San Diego city and county law enforcement officials hired a consulting firm Wednesday to conduct a feasibility study on building a regional crime laboratory.
Proponents of such a facility said it would provide authorities with a central location for analysis of criminal evidence using state-of-the-art equipment.
The lab would save money and shorten the waits now experienced by local cities that send evidence to criminal labs throughout the country, backers of the project say.
The city of San Diego and county each contributed $50,000 in federal asset seizure money to finance the study, which will be finished by Nov. 1, Dist. Atty. Edwin L. Miller said.
Should everything go according to plan, a countywide bond measure financing the county's portion of the lab would be placed on the ballot in either June or November of next year.
Ruth & Going Inc., a San Jose-based consulting firm, was chosen from a field of seven. The firm will focus on the forensic needs of the county's 18 cities, as well as the county medical examiner's office, Miller said.
Principal components of the study, which will begin immediately, include a determination of the needs of the county, different financing options, organization and management of the lab and the best possible location for and design of the lab, Miller said.
"It's become crystal clear over the past two decades that the crime lab capabilities within the San Diego community have gradually deteriorated," he said.
Miller said that at a time when many advances are being made in the forensic sciences, San Diego County is operating without the quality or quantity of resources required for a county its size.
The two largest criminal labs in the county are run by the San Diego Police Department and the county Sheriff's Department.

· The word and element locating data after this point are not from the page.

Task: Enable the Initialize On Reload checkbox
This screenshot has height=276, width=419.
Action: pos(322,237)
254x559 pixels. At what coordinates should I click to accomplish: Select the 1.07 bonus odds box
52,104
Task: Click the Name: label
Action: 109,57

While the police lab reports no major backlogs, it sometimes must wait months for results of DNA tests it sends to the FBI lab in Washington or private labs in New York or Maryland, said Jim Miller, the lab's manager.

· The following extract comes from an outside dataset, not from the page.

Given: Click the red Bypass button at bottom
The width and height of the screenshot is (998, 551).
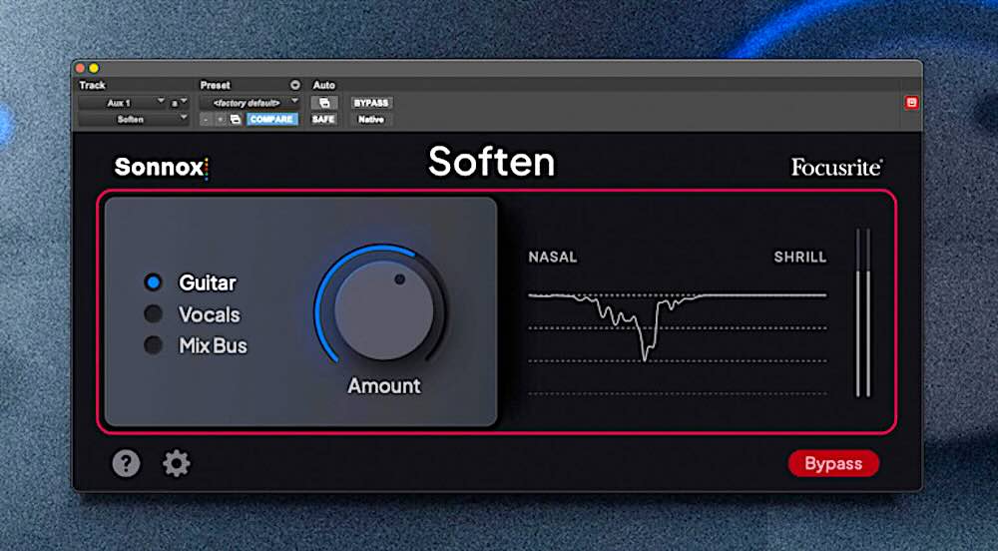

The Sheriff's Department Crime Laboratory serves 17 cities within the county, as well as the California Highway Patrol and the district attorney's office, which are two of its biggest clients, said Ron Berry, supervising criminalist and director of the lab.
But with drastic increases in demand for the lab's services during the past 10 years, and virtually no increases in staff since 1985, Berry has long been asking for more money to meet basic services, much less DNA testing.

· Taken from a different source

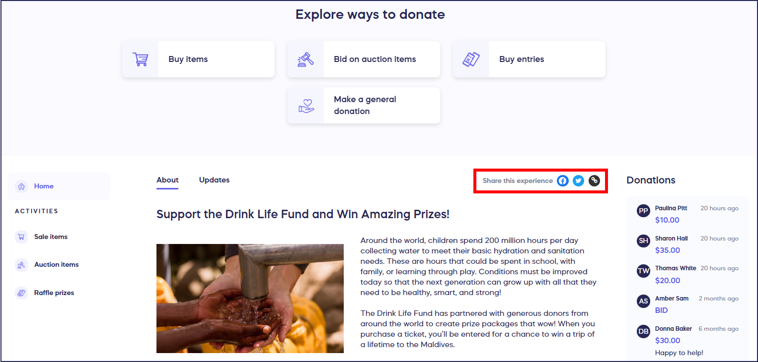This screenshot has width=758, height=362.
Task: Open the Buy entries donation card
Action: coord(529,60)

Berry reported no real backlog on narcotics cases but a two- to-three-week backlog in blood-alcohol analysis, a one-month backlog in toxicology and a wait of as long as months, almost years, in unsolved cases involving serology and other criminal evidence testing, such as the analysis of hair and fibers or gunshot residue.
In the meantime, the San Diego Police Department will go ahead with its plans to retrofit its lab for DNA testing, said Chief Bob Burgreen.
Burgreen said the department has already hired two scientists to begin training in DNA analysis, and predicted that its DNA lab will begin functioning by October. Burgreen said the department will help other cities by analyzing DNA evidence in extreme cases where the public's safety was in jeopardy but, unfortunately, could not continually do "the DNA work of the rest of the county agencies."
Burgreen said he didn't think there would be two existing DNA labs once the regional lab was capable of DNA analysis.
"If it's regionalized, it would come under one total county lab, and if we get a county regional lab, we will go out of the lab business as a Police Department," he said.